---- Supplied entries

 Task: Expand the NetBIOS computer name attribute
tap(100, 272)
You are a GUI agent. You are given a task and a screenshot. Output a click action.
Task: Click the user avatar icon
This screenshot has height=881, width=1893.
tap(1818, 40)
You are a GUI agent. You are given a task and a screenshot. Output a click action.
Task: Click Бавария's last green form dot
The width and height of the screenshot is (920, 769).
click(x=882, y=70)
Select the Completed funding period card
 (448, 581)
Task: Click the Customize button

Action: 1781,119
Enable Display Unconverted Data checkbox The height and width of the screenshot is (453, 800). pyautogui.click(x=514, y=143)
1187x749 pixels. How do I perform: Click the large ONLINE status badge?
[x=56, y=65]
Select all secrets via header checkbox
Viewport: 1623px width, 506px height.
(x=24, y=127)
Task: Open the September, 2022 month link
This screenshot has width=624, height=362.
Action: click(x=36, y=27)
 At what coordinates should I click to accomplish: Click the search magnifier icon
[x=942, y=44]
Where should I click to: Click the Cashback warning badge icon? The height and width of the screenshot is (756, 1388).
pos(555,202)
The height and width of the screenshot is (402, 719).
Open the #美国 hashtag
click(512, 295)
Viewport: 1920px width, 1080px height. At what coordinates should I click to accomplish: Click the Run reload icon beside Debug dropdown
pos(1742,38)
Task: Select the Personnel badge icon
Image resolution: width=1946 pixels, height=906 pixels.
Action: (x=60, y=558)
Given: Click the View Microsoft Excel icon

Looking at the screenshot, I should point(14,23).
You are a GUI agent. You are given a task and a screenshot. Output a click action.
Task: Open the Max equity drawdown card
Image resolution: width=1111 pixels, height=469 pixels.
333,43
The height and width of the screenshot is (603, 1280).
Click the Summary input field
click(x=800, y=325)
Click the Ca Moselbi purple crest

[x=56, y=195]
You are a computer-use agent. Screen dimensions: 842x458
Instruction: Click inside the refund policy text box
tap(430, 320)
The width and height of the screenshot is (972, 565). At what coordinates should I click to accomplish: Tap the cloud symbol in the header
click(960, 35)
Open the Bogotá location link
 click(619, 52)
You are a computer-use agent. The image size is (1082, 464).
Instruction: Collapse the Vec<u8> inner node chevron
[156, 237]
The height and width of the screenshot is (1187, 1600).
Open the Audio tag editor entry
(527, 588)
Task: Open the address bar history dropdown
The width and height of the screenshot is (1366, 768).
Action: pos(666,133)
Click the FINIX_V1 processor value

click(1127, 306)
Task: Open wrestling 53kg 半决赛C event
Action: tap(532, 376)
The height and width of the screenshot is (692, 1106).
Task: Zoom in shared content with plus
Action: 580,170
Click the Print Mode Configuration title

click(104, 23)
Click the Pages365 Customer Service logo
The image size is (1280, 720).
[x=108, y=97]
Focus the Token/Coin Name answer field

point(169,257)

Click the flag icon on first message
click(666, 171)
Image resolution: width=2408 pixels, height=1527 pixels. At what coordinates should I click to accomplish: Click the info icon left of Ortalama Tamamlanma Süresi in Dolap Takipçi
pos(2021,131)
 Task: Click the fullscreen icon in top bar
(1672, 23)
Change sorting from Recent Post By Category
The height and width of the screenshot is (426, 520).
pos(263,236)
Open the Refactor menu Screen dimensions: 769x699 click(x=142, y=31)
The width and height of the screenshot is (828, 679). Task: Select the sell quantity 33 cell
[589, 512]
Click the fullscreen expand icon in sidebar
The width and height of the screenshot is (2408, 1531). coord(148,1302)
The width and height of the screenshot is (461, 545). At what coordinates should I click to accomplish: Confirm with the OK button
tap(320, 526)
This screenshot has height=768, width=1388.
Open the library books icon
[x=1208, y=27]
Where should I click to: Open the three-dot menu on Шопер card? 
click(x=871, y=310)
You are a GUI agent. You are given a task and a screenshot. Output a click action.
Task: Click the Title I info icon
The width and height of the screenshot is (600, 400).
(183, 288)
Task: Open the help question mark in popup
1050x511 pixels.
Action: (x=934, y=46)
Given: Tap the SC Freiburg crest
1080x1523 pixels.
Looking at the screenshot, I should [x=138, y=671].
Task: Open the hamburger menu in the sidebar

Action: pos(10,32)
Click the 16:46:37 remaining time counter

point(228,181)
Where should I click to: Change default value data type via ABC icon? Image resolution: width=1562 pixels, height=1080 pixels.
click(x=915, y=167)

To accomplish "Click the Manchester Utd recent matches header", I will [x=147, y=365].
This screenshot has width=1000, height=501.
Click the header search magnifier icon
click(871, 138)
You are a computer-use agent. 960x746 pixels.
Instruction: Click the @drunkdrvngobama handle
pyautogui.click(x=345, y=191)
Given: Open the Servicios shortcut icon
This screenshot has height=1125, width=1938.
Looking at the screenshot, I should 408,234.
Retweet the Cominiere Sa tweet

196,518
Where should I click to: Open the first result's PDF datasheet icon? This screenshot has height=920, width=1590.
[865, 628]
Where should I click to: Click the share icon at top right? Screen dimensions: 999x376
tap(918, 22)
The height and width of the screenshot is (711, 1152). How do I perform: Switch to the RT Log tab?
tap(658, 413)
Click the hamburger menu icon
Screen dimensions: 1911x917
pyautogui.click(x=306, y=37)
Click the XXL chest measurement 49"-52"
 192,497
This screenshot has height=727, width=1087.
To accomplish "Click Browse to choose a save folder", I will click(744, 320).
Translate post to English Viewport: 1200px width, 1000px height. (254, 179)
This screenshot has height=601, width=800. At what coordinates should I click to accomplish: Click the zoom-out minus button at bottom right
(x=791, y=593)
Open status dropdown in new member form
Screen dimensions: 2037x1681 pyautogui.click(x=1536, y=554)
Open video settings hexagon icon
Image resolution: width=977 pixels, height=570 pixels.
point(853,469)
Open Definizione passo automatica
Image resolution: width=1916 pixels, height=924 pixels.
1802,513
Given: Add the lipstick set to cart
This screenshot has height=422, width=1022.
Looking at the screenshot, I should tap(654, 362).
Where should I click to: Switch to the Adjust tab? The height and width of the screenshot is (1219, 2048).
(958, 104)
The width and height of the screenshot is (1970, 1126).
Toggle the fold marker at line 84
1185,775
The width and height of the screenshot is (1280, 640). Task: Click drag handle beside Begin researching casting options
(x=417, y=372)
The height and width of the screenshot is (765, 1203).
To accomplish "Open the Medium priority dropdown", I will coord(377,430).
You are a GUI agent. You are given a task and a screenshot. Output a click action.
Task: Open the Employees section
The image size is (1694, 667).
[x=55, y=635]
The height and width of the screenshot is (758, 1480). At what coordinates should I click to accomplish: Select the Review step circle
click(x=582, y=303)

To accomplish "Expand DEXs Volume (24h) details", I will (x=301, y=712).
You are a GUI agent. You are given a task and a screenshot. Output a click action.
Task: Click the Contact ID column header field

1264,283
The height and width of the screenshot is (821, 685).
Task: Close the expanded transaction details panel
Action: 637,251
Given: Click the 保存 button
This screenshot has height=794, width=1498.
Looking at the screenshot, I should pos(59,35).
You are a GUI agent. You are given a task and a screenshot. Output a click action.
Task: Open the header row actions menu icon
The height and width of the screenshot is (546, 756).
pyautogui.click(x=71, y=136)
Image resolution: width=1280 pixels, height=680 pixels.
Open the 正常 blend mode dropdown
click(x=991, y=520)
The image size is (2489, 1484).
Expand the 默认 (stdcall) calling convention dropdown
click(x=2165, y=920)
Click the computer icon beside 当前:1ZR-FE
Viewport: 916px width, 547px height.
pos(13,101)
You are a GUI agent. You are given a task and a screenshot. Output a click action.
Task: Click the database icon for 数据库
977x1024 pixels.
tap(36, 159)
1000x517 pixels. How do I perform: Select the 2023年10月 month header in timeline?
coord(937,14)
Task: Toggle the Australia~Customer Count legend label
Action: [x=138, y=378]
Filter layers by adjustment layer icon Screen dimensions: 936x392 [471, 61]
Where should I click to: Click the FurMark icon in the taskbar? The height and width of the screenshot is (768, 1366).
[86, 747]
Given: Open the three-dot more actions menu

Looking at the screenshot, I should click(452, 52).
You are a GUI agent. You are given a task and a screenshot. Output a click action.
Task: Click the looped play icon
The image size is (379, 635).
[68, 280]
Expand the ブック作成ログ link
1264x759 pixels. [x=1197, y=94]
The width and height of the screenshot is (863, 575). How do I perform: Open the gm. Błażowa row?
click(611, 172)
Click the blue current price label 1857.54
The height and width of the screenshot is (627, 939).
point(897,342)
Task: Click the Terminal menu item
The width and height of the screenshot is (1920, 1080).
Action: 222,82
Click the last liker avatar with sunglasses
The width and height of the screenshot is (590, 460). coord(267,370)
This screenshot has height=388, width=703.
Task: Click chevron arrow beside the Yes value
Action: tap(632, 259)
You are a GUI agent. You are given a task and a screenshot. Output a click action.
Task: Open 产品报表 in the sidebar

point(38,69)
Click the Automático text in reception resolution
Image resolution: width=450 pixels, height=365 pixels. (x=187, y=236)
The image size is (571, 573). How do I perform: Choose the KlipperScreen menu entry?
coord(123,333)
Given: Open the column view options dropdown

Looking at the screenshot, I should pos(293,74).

--------

§ Task details: Rewrite the listing lines starting at the one containing "Click the XXL" and ending at the one containing "Translate post to", with the requests included. Scale every click coordinate in the answers by 1.25, and round each to a whole number with halves going up.

§ Final answer:
Click the XXL chest measurement 49"-52"
 240,621
This screenshot has height=727, width=1087.
To accomplish "Click Browse to choose a save folder", I will click(930, 400).
Translate post to English Viewport: 1200px width, 1000px height. (318, 224)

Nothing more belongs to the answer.